▶
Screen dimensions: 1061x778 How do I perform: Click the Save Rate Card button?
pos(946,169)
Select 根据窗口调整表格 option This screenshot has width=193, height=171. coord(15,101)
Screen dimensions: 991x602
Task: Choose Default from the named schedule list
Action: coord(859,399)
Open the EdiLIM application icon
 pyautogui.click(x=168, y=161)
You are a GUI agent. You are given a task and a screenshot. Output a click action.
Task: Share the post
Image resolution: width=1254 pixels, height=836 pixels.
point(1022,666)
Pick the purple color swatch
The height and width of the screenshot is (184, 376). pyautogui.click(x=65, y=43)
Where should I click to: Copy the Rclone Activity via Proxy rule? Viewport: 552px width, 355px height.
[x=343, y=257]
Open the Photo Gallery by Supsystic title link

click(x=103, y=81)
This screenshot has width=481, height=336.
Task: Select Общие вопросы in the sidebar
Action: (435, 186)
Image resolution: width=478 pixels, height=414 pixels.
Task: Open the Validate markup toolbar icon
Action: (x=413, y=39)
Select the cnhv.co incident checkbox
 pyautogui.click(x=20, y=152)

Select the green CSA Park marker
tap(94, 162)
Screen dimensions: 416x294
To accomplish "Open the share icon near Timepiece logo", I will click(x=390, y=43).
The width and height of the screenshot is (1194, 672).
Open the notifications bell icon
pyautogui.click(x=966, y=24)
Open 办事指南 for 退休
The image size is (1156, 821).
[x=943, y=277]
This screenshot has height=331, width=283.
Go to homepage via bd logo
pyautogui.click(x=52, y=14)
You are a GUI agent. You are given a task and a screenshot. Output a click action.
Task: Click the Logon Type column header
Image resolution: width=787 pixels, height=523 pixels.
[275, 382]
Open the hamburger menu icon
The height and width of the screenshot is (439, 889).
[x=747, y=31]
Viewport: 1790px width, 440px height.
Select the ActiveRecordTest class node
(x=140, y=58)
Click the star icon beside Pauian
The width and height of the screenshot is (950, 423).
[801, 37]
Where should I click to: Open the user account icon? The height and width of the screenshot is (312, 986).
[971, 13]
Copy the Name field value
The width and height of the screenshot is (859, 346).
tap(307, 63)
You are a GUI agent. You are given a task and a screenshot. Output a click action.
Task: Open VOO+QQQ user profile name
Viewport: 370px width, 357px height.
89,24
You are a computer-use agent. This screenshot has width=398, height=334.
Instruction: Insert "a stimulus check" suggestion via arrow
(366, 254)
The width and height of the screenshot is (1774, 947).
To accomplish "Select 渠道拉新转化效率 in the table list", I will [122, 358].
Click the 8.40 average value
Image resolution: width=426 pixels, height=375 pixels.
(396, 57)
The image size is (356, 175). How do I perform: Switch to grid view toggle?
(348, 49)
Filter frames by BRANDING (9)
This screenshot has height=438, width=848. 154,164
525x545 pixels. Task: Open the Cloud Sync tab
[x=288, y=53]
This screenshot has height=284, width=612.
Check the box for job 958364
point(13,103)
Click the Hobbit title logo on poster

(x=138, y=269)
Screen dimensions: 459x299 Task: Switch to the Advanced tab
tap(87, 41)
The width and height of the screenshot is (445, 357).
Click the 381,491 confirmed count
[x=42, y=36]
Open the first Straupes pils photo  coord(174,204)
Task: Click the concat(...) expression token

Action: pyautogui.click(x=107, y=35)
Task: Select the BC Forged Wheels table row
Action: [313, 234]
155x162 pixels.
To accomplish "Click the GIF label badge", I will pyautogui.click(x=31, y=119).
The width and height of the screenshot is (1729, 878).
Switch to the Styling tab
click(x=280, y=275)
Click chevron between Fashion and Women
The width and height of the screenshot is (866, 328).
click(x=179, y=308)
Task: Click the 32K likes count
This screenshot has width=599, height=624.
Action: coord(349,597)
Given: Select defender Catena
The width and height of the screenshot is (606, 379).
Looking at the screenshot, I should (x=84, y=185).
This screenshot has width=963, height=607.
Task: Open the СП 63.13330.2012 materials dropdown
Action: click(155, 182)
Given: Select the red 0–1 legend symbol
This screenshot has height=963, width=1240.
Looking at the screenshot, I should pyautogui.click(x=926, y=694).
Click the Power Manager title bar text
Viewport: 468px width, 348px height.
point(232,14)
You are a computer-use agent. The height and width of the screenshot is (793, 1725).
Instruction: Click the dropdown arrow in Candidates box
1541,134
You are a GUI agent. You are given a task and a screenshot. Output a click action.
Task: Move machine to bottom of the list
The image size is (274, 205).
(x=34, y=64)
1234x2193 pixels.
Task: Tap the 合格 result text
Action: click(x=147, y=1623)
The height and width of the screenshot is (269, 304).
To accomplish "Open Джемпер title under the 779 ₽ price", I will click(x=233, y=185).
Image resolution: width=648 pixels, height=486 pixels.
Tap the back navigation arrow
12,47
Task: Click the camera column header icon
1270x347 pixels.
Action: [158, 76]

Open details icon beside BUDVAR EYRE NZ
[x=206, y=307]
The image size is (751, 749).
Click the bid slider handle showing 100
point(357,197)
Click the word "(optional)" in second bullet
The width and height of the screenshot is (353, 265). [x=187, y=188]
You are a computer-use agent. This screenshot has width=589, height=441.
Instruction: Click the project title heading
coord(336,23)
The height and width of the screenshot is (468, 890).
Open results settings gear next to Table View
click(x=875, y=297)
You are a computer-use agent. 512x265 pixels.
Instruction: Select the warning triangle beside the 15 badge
◀
Type out all of the data above again, word for word and line for line.

**THE REPLY**
Screen dimensions: 1061x778 How do I perform: Click the Save Rate Card button?
pos(946,169)
Select 根据窗口调整表格 option This screenshot has width=193, height=171. coord(15,101)
Screen dimensions: 991x602
Task: Choose Default from the named schedule list
Action: coord(859,399)
Open the EdiLIM application icon
 pyautogui.click(x=168, y=161)
You are a GUI agent. You are given a task and a screenshot. Output a click action.
Task: Share the post
Image resolution: width=1254 pixels, height=836 pixels.
point(1022,666)
Pick the purple color swatch
The height and width of the screenshot is (184, 376). pyautogui.click(x=65, y=43)
Where should I click to: Copy the Rclone Activity via Proxy rule? Viewport: 552px width, 355px height.
[x=343, y=257]
Open the Photo Gallery by Supsystic title link

click(x=103, y=81)
This screenshot has width=481, height=336.
Task: Select Общие вопросы in the sidebar
Action: (435, 186)
Image resolution: width=478 pixels, height=414 pixels.
Task: Open the Validate markup toolbar icon
Action: (x=413, y=39)
Select the cnhv.co incident checkbox
 pyautogui.click(x=20, y=152)

Select the green CSA Park marker
tap(94, 162)
Screen dimensions: 416x294
To accomplish "Open the share icon near Timepiece logo", I will click(x=390, y=43).
The width and height of the screenshot is (1194, 672).
Open the notifications bell icon
pyautogui.click(x=966, y=24)
Open 办事指南 for 退休
The image size is (1156, 821).
[x=943, y=277]
This screenshot has height=331, width=283.
Go to homepage via bd logo
pyautogui.click(x=52, y=14)
You are a GUI agent. You are given a task and a screenshot. Output a click action.
Task: Click the Logon Type column header
Image resolution: width=787 pixels, height=523 pixels.
[275, 382]
Open the hamburger menu icon
The height and width of the screenshot is (439, 889).
[x=747, y=31]
Viewport: 1790px width, 440px height.
Select the ActiveRecordTest class node
(x=140, y=58)
Click the star icon beside Pauian
The width and height of the screenshot is (950, 423).
[801, 37]
Where should I click to: Open the user account icon? The height and width of the screenshot is (312, 986).
[971, 13]
Copy the Name field value
The width and height of the screenshot is (859, 346).
tap(307, 63)
You are a GUI agent. You are given a task and a screenshot. Output a click action.
Task: Open VOO+QQQ user profile name
Viewport: 370px width, 357px height.
89,24
You are a computer-use agent. This screenshot has width=398, height=334.
Instruction: Insert "a stimulus check" suggestion via arrow
(366, 254)
The width and height of the screenshot is (1774, 947).
To accomplish "Select 渠道拉新转化效率 in the table list", I will [122, 358].
Click the 8.40 average value
Image resolution: width=426 pixels, height=375 pixels.
(396, 57)
The image size is (356, 175). How do I perform: Switch to grid view toggle?
(348, 49)
Filter frames by BRANDING (9)
This screenshot has height=438, width=848. 154,164
525x545 pixels. Task: Open the Cloud Sync tab
[x=288, y=53]
This screenshot has height=284, width=612.
Check the box for job 958364
point(13,103)
Click the Hobbit title logo on poster

(x=138, y=269)
Screen dimensions: 459x299 Task: Switch to the Advanced tab
tap(87, 41)
The width and height of the screenshot is (445, 357).
Click the 381,491 confirmed count
[x=42, y=36]
Open the first Straupes pils photo  coord(174,204)
Task: Click the concat(...) expression token

Action: pyautogui.click(x=107, y=35)
Task: Select the BC Forged Wheels table row
Action: [313, 234]
155x162 pixels.
To accomplish "Click the GIF label badge", I will pyautogui.click(x=31, y=119).
The width and height of the screenshot is (1729, 878).
Switch to the Styling tab
click(x=280, y=275)
Click chevron between Fashion and Women
The width and height of the screenshot is (866, 328).
click(x=179, y=308)
Task: Click the 32K likes count
This screenshot has width=599, height=624.
Action: coord(349,597)
Given: Select defender Catena
The width and height of the screenshot is (606, 379).
Looking at the screenshot, I should (x=84, y=185).
This screenshot has width=963, height=607.
Task: Open the СП 63.13330.2012 materials dropdown
Action: click(155, 182)
Given: Select the red 0–1 legend symbol
This screenshot has height=963, width=1240.
Looking at the screenshot, I should pyautogui.click(x=926, y=694).
Click the Power Manager title bar text
Viewport: 468px width, 348px height.
point(232,14)
You are a computer-use agent. The height and width of the screenshot is (793, 1725).
Instruction: Click the dropdown arrow in Candidates box
1541,134
You are a GUI agent. You are given a task and a screenshot. Output a click action.
Task: Move machine to bottom of the list
The image size is (274, 205).
(x=34, y=64)
1234x2193 pixels.
Task: Tap the 合格 result text
Action: click(x=147, y=1623)
The height and width of the screenshot is (269, 304).
To accomplish "Open Джемпер title under the 779 ₽ price", I will click(x=233, y=185).
Image resolution: width=648 pixels, height=486 pixels.
Tap the back navigation arrow
12,47
Task: Click the camera column header icon
1270x347 pixels.
Action: [158, 76]

Open details icon beside BUDVAR EYRE NZ
[x=206, y=307]
The image size is (751, 749).
Click the bid slider handle showing 100
point(357,197)
Click the word "(optional)" in second bullet
The width and height of the screenshot is (353, 265). [x=187, y=188]
You are a computer-use agent. This screenshot has width=589, height=441.
Instruction: Click the project title heading
coord(336,23)
The height and width of the screenshot is (468, 890).
Open results settings gear next to Table View
click(x=875, y=297)
You are a computer-use agent. 512x265 pixels.
Instruction: Select the warning triangle beside the 15 badge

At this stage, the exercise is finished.